「媽……你救救我,我快撐不下去了……」
听到希雪無助的哭聲,溫婉的心都碎了。
今天早上,陳媽在大門口發現這個署名「希雪物品」的包裹,就趕忙交給溫婉。怎知拆開後,里頭淨是見不得人的果照,和這卷求救的錄音帶。
于是溫婉緊急電召孩子們回家商量對策,卻不敢讓丈夫知道這件事,因為依希笙的硬脾氣,說不定連一毛錢都不肯出,還會斷絕父女關系呢!
「怎麼辦?要不要報警處理?」溫婉已經六神無主了。
「當然要報警了。」剛從英國趕回來的希驥氣得緊握雙拳,「這該死的唐耀添,抓到他之後,我非拆了他骨頭不可!」
「怕就怕那壞事做絕的渾蛋,把雪兒藏到一個連警察都找不到的地方。」希薇相當憂心。
給終保持沉默的希範突然起身,「我去找蘊儀!」
溫婉立即罵道︰「都這個節骨眼了,你心里還只惦記著那個女人?」
「我只是想去問她,知不知道前夫的落腳處。」好幾天沒看到她了,不曉得她氣消了沒?
「前夫?」誰啊?
「洗腳水的前夫就是唐耀添呀!」希薇補充。
「怎麼都沒有人告訴我這件事?」溫婉不禁瞪了希薇一眼。
「媽沒問,我當然就沒說啦!」
「你這死丫頭,什麼都瞞著我。」溫婉轉而訓斥希範,「唐耀添害得雪兒身敗名裂,而你居然跟他老婆在一起?我……我遲早會被你們氣死!」
「明明是雪兒拐跑人家的丈夫,我們‘賠’她一個老公,並不為過呀!」希薇低聲咕噥。
「阿範的腦筋已經夠糊涂了,你也跟著秀逗?論身份地位,那女人連希家提鞋的女佣都不如!」
听母親把柳蘊儀貶得這麼低,希驥忍不住插嘴說話。「娶妻娶德,我相信大哥的眼光。」
「阿驥!」溫婉凌厲的眸光狠狠掃向他。
為了制止即將掀起的風暴,希範只好對母親「信心喊話」。「如果你寧可讓雪兒多受幾天的苦,也不願意我去找蘊儀幫忙,那我就無話可說了。」
母子倆對視了近一分鐘,溫婉終于頹然的往後跌坐入沙發。「去吧!只要能救雪兒回來,我願意……答應她任何的條件。」
包括讓出希家最優秀的長子。***
對于紀吉祥和溫晴的戀情,柳蘊儀真的感到很意外。想不到這兩人認識不久就相約去墾丁玩,連生意都不管了。
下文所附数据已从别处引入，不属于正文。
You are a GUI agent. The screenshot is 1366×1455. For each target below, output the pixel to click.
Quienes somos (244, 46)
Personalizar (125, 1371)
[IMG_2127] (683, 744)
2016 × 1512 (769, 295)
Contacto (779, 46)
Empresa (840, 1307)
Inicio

八點過後,柳蘊儀收拾好全部的碗盤後,便準備打烊回家。眼看電卷門已降下三分之二,希範卻突然竄了進來。
「嚇死人了,我還以為是搶匪呢!」柳蘊儀直用手拍胸口順氣。
「阿姨不是要你放假,你怎麼還是每天開店做生意?一個弱女子獨自看店,實在太危險了。」他口里邊叨念邊梭巡四周,以確定窗戶是否有關好。
「都檢查完了吧?你可以走人了。」柳蘊儀繃著臉說道。
「可是,我還有話要對你說……」
「我想休息了,麻煩你替我關上這道門。」
希範那對火熱的眼眸像要把她燒了似的,她不敢直視,只好往後頭的房間走。
「我陪你!」希範厚著臉皮跟在她身後,還一的坐在床邊,「我等你睡著了再回去。」
她眉頭一擰,「有人杵在那里瞪著你看,你還睡得下嗎?」
「如果那個人是你,我就睡得下,而且還會睡得很香喔!」
他認真的表情,令柳蘊儀忍俊不禁的笑了。「我現在才了解,原來你的臉皮比城牆厚。」
「呼!你終于笑了,我真怕你不原諒我呢!」
其實,得知「苦肉計」的參與者還包括小薇、晴姨,以及紀院長等人,她就不再責怪希範了。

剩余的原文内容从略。